Both the line with "Image resolution: width=1225" and the line with "Task: Open the 記号 dropdown" in the records below must appear in the output, along with every line between them, exactly and with nothing added.

——————————

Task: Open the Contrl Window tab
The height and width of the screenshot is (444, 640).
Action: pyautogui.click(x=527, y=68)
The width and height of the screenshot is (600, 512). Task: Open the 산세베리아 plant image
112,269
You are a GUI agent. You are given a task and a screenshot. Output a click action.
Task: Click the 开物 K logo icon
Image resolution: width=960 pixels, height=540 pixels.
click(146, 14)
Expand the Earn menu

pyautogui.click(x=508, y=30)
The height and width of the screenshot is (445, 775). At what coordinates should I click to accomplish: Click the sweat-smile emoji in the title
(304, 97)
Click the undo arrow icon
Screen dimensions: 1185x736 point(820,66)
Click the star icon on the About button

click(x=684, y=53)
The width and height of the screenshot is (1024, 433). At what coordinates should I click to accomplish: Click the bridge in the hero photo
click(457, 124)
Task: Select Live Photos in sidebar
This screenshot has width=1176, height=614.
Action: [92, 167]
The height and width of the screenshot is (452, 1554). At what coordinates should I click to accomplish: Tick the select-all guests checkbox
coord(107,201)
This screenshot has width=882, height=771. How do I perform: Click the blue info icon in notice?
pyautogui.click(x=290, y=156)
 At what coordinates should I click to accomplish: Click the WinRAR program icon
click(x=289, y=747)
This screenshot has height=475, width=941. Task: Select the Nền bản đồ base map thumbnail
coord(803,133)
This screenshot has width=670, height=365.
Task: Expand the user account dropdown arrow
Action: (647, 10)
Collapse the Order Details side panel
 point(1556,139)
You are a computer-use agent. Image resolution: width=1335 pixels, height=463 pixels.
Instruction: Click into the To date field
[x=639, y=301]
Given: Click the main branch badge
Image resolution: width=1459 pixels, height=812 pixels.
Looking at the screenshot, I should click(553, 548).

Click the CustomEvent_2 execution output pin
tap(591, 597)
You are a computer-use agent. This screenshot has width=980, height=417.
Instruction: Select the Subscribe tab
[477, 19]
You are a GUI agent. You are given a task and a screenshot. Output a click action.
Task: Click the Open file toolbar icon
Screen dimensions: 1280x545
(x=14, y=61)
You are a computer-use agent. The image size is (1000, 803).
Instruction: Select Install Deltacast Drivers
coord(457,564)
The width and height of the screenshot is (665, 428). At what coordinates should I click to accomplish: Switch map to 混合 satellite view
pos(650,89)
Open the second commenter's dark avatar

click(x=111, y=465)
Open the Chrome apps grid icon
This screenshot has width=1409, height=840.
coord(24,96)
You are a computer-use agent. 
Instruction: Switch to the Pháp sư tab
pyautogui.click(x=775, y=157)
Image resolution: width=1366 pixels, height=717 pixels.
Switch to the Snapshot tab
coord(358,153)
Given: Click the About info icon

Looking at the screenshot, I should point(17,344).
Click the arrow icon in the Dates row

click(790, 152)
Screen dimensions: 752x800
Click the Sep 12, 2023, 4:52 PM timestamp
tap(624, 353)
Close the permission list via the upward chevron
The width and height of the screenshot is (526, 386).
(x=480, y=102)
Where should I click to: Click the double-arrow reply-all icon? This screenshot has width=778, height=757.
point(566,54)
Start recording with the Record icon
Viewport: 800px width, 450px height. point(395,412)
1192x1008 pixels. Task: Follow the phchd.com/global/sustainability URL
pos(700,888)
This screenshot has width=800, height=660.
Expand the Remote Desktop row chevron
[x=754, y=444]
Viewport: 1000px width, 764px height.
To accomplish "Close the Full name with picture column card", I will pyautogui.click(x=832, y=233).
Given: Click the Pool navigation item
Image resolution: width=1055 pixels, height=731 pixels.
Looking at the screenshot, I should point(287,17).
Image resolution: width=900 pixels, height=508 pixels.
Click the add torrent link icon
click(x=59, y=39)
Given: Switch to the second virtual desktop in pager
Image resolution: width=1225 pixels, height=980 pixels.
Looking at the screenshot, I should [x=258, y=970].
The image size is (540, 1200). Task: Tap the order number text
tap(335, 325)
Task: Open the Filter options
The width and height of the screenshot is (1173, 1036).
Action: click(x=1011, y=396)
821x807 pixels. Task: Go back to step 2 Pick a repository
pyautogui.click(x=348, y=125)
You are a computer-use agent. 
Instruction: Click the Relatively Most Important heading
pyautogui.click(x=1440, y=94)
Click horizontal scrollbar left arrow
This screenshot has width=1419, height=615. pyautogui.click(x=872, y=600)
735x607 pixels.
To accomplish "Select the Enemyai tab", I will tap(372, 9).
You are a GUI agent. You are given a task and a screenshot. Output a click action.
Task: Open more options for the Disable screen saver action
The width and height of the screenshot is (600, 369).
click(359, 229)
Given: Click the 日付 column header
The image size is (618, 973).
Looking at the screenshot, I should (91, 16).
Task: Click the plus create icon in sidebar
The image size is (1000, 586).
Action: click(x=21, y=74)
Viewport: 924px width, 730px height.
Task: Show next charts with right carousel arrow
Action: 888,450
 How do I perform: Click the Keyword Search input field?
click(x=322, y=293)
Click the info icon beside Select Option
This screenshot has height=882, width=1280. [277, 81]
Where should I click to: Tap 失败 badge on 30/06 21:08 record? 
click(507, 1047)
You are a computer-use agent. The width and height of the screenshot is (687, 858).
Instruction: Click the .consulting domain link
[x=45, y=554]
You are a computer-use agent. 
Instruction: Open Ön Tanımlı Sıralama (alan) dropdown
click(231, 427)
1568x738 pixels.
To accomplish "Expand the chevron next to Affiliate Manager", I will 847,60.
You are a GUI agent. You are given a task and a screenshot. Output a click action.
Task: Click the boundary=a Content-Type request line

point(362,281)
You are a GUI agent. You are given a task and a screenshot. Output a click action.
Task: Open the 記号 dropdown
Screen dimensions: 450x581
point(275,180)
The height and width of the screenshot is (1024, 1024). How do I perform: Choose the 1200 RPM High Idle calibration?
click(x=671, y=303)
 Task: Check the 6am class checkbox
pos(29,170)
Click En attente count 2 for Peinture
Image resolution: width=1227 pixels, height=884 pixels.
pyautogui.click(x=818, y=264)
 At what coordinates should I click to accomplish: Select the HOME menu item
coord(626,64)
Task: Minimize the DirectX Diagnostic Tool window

——————————

### Answer space
Image resolution: width=1225 pixels, height=980 pixels.
Looking at the screenshot, I should [x=258, y=970].
The image size is (540, 1200). Task: Tap the order number text
tap(335, 325)
Task: Open the Filter options
The width and height of the screenshot is (1173, 1036).
Action: click(x=1011, y=396)
821x807 pixels. Task: Go back to step 2 Pick a repository
pyautogui.click(x=348, y=125)
You are a computer-use agent. 
Instruction: Click the Relatively Most Important heading
pyautogui.click(x=1440, y=94)
Click horizontal scrollbar left arrow
This screenshot has width=1419, height=615. pyautogui.click(x=872, y=600)
735x607 pixels.
To accomplish "Select the Enemyai tab", I will tap(372, 9).
You are a GUI agent. You are given a task and a screenshot. Output a click action.
Task: Open more options for the Disable screen saver action
The width and height of the screenshot is (600, 369).
click(359, 229)
Given: Click the 日付 column header
The image size is (618, 973).
Looking at the screenshot, I should (91, 16).
Task: Click the plus create icon in sidebar
The image size is (1000, 586).
Action: click(x=21, y=74)
Viewport: 924px width, 730px height.
Task: Show next charts with right carousel arrow
Action: 888,450
 How do I perform: Click the Keyword Search input field?
click(x=322, y=293)
Click the info icon beside Select Option
This screenshot has height=882, width=1280. [277, 81]
Where should I click to: Tap 失败 badge on 30/06 21:08 record? 
click(507, 1047)
You are a computer-use agent. The width and height of the screenshot is (687, 858).
Instruction: Click the .consulting domain link
[x=45, y=554]
You are a computer-use agent. 
Instruction: Open Ön Tanımlı Sıralama (alan) dropdown
click(231, 427)
1568x738 pixels.
To accomplish "Expand the chevron next to Affiliate Manager", I will 847,60.
You are a GUI agent. You are given a task and a screenshot. Output a click action.
Task: Click the boundary=a Content-Type request line

point(362,281)
You are a GUI agent. You are given a task and a screenshot. Output a click action.
Task: Open the 記号 dropdown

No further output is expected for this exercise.